Au niveau des pays de l’OCDE, ce « cercle des 100 % » s’élargit légèrement avec trois autres pays : bien sûr le Japon, champion toutes catégories, avec environ 240 %, les États-Unis (105 %) et Singapour (104 %). Enfin, au niveau du reste du monde, six autres pays (du moins parmi ceux recensés par le FMI) se joignent à la fête : Les îles Saint Kitts and Nevis (145 %), la Jamaïque (143 %), le Liban (135 %), Erythrée (125 %), le Soudan (112 %) et Grenade (105 %). Si la France fait donc partie des lanternes rouges de la croissance mondiale, elle pourra se consoler en intégrant le « club des 100 % » qui ne comptait jusqu’à présent que treize membres. On se console comme on peut…
Certes, un pays développé comme la France a besoin d’un État fort et de dépenses publiques importantes. Ces dernières doivent effectivement permettre d’assurer la sécurité du pays, de ses citoyens, de mettre en place une justice efficace, un système éducatif performant, le tout en garantissant une croissance économique durablement forte, un chômage faible, une réduction de la pauvreté et des inégalités. Si la dépense publique parvient à tout cela, alors oui, elle est non seulement justifiée, mais également indispensable. Relevons-nous ce défi aujourd’hui dans l’Hexagone ? Sans vouloir jouer les Cassandre, nous en sommes loin. Certes, nos infrastructures routières, ferroviaires, portuaires et aériennes sont exceptionnelles. Certes, l’école est gratuite, du moins jusqu’au Bac. Certes, le système de santé est plutôt performant.

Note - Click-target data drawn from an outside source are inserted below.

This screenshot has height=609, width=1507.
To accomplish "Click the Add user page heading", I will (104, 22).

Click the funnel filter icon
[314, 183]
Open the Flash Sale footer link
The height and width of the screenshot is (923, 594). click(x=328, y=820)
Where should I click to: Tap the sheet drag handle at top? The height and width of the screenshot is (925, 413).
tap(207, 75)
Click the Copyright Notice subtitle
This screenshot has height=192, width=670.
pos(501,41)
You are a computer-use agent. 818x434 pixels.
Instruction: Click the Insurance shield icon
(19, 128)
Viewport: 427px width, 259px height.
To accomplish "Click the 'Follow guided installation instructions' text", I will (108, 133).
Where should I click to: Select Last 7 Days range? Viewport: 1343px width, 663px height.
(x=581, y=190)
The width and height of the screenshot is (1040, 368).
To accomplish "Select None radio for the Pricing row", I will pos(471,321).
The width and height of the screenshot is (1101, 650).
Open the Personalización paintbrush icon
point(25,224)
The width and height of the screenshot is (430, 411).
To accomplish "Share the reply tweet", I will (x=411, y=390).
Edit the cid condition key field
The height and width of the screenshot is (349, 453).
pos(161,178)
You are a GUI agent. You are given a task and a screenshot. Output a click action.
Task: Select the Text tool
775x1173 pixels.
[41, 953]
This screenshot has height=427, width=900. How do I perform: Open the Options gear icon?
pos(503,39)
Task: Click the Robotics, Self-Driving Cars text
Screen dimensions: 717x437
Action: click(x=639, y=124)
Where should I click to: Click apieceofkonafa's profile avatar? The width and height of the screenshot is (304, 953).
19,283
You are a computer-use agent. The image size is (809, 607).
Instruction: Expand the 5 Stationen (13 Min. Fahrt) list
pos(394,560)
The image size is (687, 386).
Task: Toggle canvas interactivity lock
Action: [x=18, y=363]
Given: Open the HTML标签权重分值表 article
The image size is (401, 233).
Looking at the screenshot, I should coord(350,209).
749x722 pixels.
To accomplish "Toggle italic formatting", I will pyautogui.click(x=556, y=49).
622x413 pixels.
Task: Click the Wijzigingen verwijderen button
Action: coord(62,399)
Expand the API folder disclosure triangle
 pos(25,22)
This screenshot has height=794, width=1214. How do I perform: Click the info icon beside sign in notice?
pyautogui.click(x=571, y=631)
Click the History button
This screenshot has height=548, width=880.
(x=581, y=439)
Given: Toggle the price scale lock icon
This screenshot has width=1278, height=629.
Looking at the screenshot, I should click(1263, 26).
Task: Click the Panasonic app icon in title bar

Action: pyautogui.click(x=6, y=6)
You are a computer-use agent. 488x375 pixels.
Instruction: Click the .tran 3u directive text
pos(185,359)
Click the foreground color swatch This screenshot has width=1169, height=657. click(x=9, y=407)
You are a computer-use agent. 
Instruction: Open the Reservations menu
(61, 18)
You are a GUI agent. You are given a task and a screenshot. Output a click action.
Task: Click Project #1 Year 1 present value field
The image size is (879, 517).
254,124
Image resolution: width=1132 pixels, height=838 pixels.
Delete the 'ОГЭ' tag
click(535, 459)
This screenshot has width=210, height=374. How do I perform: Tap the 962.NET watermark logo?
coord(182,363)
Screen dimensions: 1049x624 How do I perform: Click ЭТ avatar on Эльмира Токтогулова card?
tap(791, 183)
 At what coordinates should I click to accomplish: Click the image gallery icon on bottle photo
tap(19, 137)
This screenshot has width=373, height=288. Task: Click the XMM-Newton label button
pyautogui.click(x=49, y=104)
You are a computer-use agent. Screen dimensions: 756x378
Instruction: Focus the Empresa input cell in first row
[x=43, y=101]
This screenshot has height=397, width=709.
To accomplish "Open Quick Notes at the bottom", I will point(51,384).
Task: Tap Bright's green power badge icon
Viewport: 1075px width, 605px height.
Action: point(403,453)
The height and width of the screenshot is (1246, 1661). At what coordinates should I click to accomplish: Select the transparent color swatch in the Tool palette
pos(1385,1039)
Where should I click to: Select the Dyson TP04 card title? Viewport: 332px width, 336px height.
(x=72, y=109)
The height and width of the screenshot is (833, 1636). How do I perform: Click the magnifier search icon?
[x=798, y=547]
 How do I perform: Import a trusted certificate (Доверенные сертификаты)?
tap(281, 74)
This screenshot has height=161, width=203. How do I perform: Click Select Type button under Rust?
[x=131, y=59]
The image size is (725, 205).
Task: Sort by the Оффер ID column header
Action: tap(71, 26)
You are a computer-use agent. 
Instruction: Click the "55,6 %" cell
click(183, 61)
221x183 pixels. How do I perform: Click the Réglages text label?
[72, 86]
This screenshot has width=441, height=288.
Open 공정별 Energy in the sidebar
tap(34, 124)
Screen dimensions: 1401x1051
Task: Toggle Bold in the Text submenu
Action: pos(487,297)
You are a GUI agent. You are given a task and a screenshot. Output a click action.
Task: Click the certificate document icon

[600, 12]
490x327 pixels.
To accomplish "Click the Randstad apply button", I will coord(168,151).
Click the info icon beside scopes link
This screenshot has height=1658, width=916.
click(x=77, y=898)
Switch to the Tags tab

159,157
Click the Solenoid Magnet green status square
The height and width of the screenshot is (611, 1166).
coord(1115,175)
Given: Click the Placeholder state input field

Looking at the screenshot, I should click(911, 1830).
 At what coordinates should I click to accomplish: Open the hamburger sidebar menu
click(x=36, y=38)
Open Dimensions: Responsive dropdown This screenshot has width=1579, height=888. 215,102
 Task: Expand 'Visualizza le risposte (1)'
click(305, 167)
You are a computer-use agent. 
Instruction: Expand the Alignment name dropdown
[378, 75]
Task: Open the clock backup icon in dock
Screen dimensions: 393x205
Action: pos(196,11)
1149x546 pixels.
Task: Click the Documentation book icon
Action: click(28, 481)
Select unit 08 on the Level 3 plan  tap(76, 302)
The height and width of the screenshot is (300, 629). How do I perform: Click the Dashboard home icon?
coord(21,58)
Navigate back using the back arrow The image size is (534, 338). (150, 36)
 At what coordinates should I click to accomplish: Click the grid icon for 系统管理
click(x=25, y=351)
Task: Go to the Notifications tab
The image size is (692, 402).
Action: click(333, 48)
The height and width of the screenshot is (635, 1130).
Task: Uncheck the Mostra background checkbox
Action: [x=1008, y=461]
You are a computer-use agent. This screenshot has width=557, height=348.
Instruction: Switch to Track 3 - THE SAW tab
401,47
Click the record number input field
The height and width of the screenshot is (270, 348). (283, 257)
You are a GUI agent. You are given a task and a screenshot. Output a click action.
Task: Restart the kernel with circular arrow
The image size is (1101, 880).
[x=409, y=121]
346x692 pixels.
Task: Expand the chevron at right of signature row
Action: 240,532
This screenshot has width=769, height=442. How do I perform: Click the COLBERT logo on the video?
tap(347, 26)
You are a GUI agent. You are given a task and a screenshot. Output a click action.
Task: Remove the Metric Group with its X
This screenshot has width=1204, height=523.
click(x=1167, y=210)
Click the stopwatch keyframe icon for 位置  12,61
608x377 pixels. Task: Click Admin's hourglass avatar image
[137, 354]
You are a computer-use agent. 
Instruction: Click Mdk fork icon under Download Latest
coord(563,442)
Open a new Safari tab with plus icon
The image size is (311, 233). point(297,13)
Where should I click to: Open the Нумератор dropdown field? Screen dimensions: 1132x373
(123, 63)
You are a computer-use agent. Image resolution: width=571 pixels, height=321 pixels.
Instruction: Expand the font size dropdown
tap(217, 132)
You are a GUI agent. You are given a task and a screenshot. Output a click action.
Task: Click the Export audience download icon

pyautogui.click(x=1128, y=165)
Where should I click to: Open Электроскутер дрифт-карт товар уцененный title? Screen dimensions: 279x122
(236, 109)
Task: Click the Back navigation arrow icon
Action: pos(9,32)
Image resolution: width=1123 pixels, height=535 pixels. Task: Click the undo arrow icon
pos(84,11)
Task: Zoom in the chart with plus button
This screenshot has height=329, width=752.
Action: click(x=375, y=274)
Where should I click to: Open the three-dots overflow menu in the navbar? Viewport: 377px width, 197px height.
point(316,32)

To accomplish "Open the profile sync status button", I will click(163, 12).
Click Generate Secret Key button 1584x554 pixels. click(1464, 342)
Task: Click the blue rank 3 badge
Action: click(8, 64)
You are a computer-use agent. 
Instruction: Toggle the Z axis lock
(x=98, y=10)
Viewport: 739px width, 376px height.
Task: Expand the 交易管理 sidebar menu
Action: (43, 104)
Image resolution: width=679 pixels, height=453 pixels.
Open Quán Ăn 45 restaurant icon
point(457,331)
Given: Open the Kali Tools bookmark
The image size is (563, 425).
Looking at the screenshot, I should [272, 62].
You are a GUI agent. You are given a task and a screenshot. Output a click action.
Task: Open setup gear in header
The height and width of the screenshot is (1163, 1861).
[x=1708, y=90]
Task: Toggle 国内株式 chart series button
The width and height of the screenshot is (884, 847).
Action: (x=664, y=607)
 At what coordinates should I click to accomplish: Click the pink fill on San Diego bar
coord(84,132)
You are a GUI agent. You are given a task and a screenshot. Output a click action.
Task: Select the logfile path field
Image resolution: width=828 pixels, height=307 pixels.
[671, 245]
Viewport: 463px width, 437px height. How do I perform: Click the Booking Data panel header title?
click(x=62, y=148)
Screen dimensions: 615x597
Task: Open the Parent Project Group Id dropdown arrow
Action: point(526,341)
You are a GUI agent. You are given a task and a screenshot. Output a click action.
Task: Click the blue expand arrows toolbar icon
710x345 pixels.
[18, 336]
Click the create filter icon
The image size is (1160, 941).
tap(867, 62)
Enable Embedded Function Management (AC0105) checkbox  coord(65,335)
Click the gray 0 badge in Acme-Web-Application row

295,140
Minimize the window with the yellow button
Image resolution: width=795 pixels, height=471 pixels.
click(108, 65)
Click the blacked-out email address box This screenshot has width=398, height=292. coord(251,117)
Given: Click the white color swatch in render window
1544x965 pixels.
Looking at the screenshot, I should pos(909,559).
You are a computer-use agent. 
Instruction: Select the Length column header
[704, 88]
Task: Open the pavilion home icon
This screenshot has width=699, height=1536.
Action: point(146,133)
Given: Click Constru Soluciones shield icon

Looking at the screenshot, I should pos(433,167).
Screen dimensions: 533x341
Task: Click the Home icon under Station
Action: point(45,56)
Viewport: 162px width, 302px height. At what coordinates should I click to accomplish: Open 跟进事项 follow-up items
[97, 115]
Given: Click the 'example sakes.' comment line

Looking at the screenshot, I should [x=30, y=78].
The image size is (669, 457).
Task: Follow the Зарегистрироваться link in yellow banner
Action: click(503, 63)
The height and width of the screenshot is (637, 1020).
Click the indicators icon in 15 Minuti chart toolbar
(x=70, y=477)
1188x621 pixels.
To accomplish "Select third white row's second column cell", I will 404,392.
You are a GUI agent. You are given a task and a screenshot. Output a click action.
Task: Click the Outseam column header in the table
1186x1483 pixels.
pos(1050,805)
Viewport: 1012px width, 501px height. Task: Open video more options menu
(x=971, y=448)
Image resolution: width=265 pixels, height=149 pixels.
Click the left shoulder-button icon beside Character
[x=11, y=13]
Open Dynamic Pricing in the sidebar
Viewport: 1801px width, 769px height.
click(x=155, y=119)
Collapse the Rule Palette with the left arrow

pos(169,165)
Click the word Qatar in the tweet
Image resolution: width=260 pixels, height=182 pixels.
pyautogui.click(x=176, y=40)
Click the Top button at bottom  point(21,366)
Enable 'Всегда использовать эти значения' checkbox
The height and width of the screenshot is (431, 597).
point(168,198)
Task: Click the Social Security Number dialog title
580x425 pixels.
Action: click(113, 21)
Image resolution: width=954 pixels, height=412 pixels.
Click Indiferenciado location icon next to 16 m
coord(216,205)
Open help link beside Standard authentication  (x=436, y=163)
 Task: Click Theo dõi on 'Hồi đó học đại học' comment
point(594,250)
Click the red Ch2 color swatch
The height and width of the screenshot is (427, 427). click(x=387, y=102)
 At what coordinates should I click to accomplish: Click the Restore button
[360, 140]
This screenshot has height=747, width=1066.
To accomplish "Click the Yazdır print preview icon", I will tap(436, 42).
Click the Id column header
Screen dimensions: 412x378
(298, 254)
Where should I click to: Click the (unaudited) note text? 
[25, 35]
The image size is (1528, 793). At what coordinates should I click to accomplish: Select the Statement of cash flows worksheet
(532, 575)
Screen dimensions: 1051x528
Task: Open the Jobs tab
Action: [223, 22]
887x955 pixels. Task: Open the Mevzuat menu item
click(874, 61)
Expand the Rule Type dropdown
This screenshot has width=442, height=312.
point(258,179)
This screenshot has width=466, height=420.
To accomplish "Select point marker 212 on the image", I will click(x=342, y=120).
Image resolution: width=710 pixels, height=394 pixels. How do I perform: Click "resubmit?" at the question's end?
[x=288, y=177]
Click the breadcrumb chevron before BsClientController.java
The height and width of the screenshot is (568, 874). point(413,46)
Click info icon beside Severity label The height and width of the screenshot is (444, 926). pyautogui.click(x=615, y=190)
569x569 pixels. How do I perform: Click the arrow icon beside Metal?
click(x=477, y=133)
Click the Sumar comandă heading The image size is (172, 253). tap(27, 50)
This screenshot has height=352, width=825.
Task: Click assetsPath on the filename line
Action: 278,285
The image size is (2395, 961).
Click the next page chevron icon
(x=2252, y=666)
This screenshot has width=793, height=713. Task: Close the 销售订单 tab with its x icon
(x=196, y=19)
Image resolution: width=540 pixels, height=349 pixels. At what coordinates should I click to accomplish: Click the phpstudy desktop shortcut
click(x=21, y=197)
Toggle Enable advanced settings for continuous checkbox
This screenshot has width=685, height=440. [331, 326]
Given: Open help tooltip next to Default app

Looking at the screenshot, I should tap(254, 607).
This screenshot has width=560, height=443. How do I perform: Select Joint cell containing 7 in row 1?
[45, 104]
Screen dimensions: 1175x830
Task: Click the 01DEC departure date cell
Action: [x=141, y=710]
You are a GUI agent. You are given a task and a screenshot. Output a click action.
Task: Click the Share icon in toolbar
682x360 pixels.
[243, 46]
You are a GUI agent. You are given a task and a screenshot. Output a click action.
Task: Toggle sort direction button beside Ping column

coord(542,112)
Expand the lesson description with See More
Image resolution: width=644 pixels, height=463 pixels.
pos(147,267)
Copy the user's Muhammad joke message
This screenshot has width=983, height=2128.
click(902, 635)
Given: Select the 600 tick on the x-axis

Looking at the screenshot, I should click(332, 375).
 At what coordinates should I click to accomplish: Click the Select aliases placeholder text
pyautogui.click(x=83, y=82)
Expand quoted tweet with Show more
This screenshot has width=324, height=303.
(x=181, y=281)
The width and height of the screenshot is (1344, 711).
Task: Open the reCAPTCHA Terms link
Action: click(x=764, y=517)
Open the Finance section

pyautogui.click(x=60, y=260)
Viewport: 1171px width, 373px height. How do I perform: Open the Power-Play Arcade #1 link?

Toutefois, depuis dix ans et a fortiori depuis cinq ans, nos « performances » économiques et sociales ont été déplorables. La croissance française n’a jamais été aussi faible. Le taux de chômage ne cesse de croître. La sécurité intérieure laisse de plus en plus à désirer. L’ascenseur social est bloqué au rez-de-chaussée depuis des années. L’égalité des chances à l’école et devant la maladie est loin d’être assurée. Le nombre de Bac +5 sans emploi devient affolant… Autant de piètres résultats malgré une débauche de moyens publics impressionnants. Ainsi, le poids de nos dépenses publiques dans le PIB atteint 56,3 % en 2012 (certainement plus de 57 % en 2013), contre 52,6 % en 2007. À l’exception du Danemark (avec un niveau de 58 %), aucun pays européen n’arrive à un tel sommet. Loin de ces niveaux, la part des dépenses publiques dans le PIB atteint 49,3 % pour l’ensemble de la zone euro, 44,9 % en Allemagne, 42,7 % en Espagne. Même la Grèce a réduit la voilure, avec un niveau de 50 % en 2012, contre 54 % en 2009. Au niveau mondial, sur les 188 pays recensés par le FMI, seuls quatre font « mieux » que le Danemark et la France : l’Irak, les îles Kiribati, le Lesotho et la Monarchie des Tuvalu…
Bref, la France est bien le seul grand pays de la planète à s’engager dans une augmentation maladive de ses dépenses publiques et ce, sans parvenir à améliorer sa croissance. De la sorte, elle enregistre un déficit permanent, qui accroît continuellement la dette publique. Il est grand temps d’arrêter les dégâts.